As the program developed, the farmers reported an increased sense of ownership and motivation to boost their yields, Prak Ser­ey­vath said. The program also purchased 4,400 stoves, 1,300 water tanks and built roads, canals and fishing ponds in the participating communities, he added.

After five years, farmers’ rice yi­eld averaged at 3 tons per hectare, up from 2.4 tons per hectare, and annual agricultural income averaged at $650, up from $350 at the beginning of the initiative, Prak Sereyvath told participants at the workshop.

And the results will likely carry beyond the program itself, he added, as it required little manpower and left villagers with the knowledge and tools to continue on their own.

Villagers present at the workshop said the benefit from implementing the techniques learned in the program are too lucrative to give up.

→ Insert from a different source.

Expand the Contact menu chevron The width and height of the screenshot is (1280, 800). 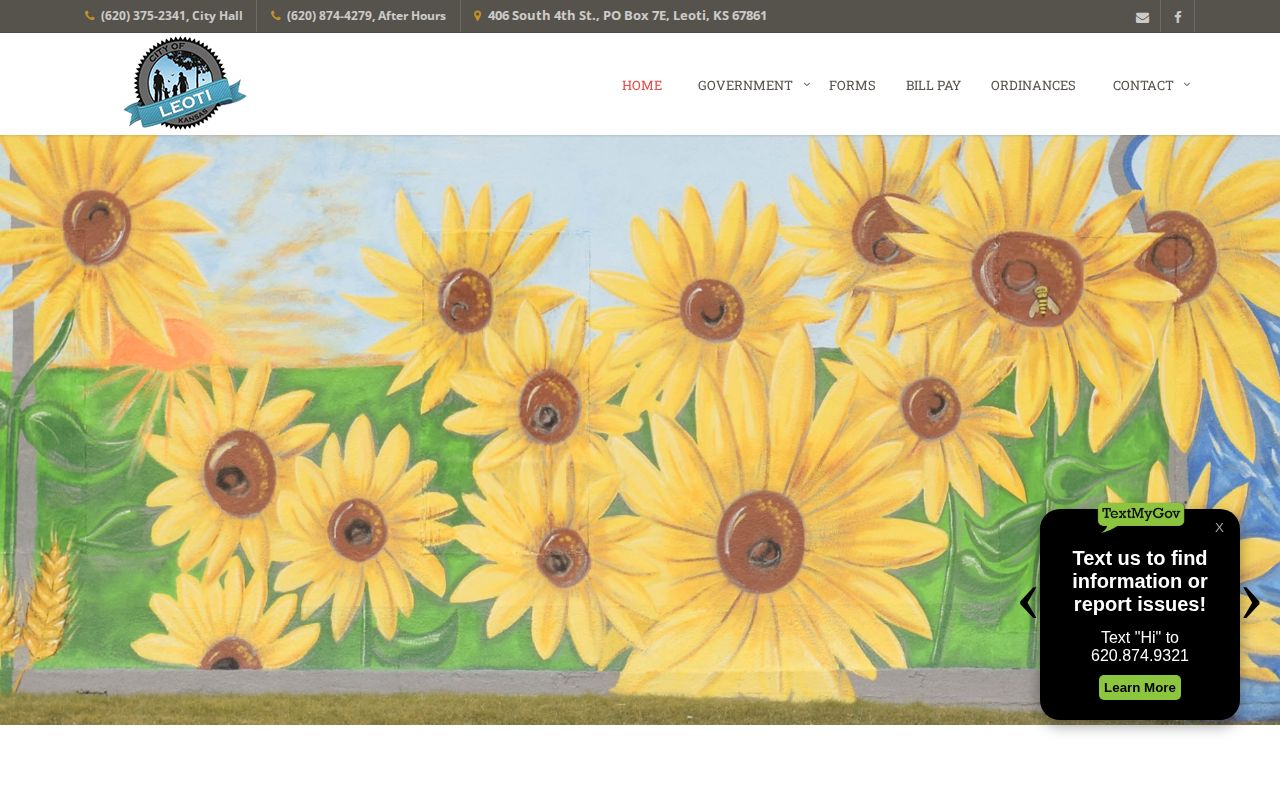[1187, 84]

“I make natural fertilizer taught by Cedac and I save money,” said Srun Sreang, 38, a rice farmer from Kompang Cham.

Srun Sreang said his rice yield is up, he spends less on chemical fertilizers and has now diversified into vegetables, chickens and pigs.

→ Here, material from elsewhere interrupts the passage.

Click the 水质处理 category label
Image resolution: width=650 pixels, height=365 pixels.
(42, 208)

“We want the project to keep going. Other farmers will have a better standard of living if the project keeps going and reaches more provinces,” he said.

“This is one project that can in­crease economic growth,” Agri­culture Ministry Under­secretary of State Ith Nody said, while asking the Asian Develop­ment Bank to fund the program for five more years.

Increased agricultural productivity in the provinces will slow the annual migration of farmers into Phnom Penh, said Ith Nody, and also increase the national income and reduce poverty.